Sen. Melisa Franzen and Rep. Zack Stephenson described SF1484 and HF1424 during a news conference Wednesday morning at the state Capitol. Three educators joined them and shared their personal stories of dealing with loan servicing companies.
Minnesotans currently hold $27.1 billion in education debt. The Student Borrower Protection Center reports 85,000 Minnesota borrowers are delinquent on their debt payments and the total delinquent debt amounts to $2.5 billion.
Advocates say one of the biggest barriers Minnesotans face in repaying their student loans is misinformation spread by student loan servicing corporations, which act as intermediaries between borrowers and lenders.
HF1424/SF1484 would provide critical support to the 775,600 Minnesotans carrying education debt. The bill:
- Establishes a student loan advocate within the state government.
- Provides unbiased information to borrowers, including options for repayment and loan forgiveness.
- Licenses student loan servicers and maintains minimum standards servicers must meet in Minnesota.
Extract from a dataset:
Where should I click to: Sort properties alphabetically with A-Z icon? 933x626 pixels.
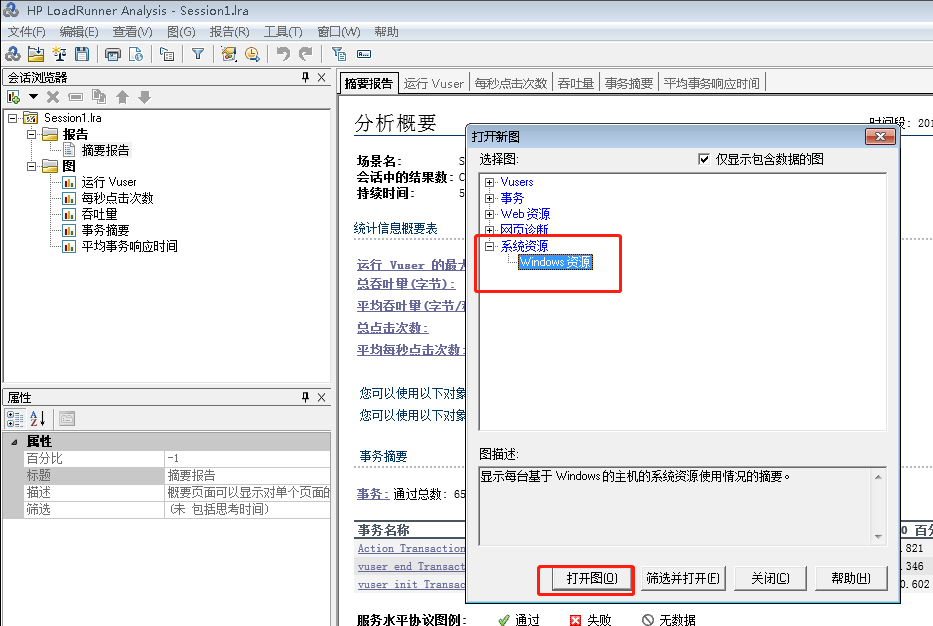click(x=37, y=419)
- Holds students loan servicers accountable for meeting standards for information sharing, customer service and representing the interests of borrowers in transactions.
Franzen said the amount of education debt was affecting local economies. Citing a recent study by the Federal Reserve, she said rising levels of student loan debt could be accelerating the “brain drain” from outstate communities.
“The loss of college educated young people could have important detrimental effects on the economic vitality of rural areas and raises questions about what rural policy makers could do to retain a larger share of these individuals,” Franzen said.
Zach Stetler, a first-year physical education teacher in Marshall, described the difficulties of getting into existing programs to reduce his debt payments. “Why didn’t my loan service provider give me any information on this? Teachers and other employees working in public service need better access to information and knowledge on loan repayment options and forgiveness programs,” he said.
Sarah Spleiss, an English teacher at Coon Rapids High School, spoke about her frustration with the mishandling of her paperwork by her loan servicer. “The mistakes of my loan servicer have not cost that company anything, but they cost me thousands of dollars in interest,” she said.
Sarah Rother, a middle school social studies teacher in the Chaska school district, said she believes her loan servicing company misled her about her options. “We need someone with the power of the state to examine practices by companies that don’t have our interests at heart and hold those companies to a higher standard,” she said.
Stephenson, the House bill author, said, “As I talk to people with student loans, I hear one consistent complaint: There is no one on the side of the student. I am excited to keep driving this bill forward so we stop the abuses in the student loan industry and help students make informed decisions about their future.”